Comparison of the nucleotide sequence of mMCP-2 cDNA among BALB/c, B6, and WB strains. Numbering of the nucleotides begins at the transcription initiation site of the mMCP-2 cDNA of BALB/c strain. Each sequence was confirmed three times. Dashes indicate identical nucleotides. *, Translation-initiation site. **, Translation-termination site. The repetitive UGXCCCC sequence is underlined.

Figure 9.

Comparison of the nucleotide sequences of mMCP-4 cDNA obtained from the KiSV-MC1 mastocytoma cell line of DBA/2 strain origin, CMCs of B6 strain origin, and CMCs of WB strain origin.

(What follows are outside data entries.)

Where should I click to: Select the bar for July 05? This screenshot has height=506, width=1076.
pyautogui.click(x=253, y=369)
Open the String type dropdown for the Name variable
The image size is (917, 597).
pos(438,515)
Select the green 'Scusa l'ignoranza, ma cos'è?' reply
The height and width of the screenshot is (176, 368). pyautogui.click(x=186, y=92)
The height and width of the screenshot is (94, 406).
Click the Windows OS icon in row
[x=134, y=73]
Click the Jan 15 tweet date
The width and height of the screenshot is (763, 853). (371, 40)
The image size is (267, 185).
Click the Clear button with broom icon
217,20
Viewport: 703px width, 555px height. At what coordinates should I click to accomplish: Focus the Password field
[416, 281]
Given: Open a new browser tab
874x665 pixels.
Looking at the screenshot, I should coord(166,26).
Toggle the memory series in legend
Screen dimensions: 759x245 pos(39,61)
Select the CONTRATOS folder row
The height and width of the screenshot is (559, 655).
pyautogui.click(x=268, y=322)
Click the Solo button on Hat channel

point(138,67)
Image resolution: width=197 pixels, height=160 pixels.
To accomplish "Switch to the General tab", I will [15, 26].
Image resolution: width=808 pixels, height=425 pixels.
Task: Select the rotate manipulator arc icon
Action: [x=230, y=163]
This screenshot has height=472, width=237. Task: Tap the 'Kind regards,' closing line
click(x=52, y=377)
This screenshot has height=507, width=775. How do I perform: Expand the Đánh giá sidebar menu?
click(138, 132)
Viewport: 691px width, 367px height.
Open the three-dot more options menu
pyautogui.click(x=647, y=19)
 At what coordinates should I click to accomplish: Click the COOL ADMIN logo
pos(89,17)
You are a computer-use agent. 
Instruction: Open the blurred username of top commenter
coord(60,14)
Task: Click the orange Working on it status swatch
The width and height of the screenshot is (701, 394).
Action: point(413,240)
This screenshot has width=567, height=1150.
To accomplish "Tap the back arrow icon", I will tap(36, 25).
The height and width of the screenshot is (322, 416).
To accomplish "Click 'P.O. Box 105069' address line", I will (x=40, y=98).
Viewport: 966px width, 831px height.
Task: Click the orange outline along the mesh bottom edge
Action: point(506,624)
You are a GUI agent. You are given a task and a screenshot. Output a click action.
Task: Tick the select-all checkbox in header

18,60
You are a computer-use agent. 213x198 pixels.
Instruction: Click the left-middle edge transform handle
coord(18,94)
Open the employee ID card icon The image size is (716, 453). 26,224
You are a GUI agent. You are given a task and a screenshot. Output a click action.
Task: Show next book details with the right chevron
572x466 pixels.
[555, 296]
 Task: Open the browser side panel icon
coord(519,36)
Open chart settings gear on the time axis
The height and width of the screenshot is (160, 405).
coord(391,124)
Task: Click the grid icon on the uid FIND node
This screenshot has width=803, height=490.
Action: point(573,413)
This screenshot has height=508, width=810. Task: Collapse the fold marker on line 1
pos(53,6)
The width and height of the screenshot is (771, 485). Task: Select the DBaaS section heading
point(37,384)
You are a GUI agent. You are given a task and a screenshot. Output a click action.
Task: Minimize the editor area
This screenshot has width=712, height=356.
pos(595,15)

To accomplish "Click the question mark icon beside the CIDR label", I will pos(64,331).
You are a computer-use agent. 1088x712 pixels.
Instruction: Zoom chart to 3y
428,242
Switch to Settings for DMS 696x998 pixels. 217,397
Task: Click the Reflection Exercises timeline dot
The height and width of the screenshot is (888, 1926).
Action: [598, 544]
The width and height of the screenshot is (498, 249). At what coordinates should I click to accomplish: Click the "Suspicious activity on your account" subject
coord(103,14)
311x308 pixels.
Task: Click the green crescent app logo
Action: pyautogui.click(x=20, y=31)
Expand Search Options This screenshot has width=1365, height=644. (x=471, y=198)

Numbering of the nucleotides begins at the transcription initiation site of the mMCP-4 cDNA of DBA/2 strain. Each sequence was confirmed three times. Dashes indicate identical nucleotides. Blank indicates the deletion in the sequence. *, Translation-initiation site. **, Translation-termination site. The repetitive UGXCCCC sequence is underlined.

Figure 10.

Expression of mMCP-2, -4, -5, -6, and -9 mRNA transcripts in CMCs of a B6-(P2^B6/P2^B6, P4^B6/P4^B6, P9^B6/P9^B6, +/+) mouse, a N2 × N2-(P2^B6/P2^B6, P4^B6/P4^B6, P9^B6/P9^B6, +/+) mouse, a B6- (P2^B6/P2^B6, P4^B6/P4^B6, P9^B6/P9^B6, mi/mi) mouse, a N2 × N2-(P2^B6/P2^B6, P4^B6/P4^B6, P9^B6/P9^B6, mi/mi) mouse, a WB-(P2^WB/P2^WB, P4^WB/P4^WB, P9^WB/P9^WB, +/+) mouse, two N2 × N2-(P2^WB/P2^WB, P4^WB/P4^WB, P9^WB/P9^WB, +/+) mice, and two N2 × N2-(P2^WB/P2^WB, P4^WB/P4^WB, P9^WB/P9^WB, mi/mi) mice. Total RNA was extracted from CMCs of each genotype, and 20 μg of total RNA was electrophoresed and hybridized with mMCP-2, -4, -5, -6, and -9 probes. Three similar experiments were done, and a representative result is shown. Comparable results were obtained in two other experiments.

Figure 11.

Semiquantitative RT-PCR analysis of expression of MITF mRNA in CMCs of WB-+/+ and B6-+/+ mouse origin. PCR products from RNAs of WB-+/+ CMCs (lanes 1 to 3) and from B6-+/+ CMCs (lanes 4 to 6) were electrophoresed in 1.0% agarose gel containing ethidium bromide. The amounts of RNA used for reverse transcription were 5 μg (lanes 1 and 4), 0.5 μg (lanes 2 and 5), and 0.05 μg (lanes 3 and 6), respectively. Three similar experiments were done, and a representative result is shown. Comparable results were obtained in two other experiments.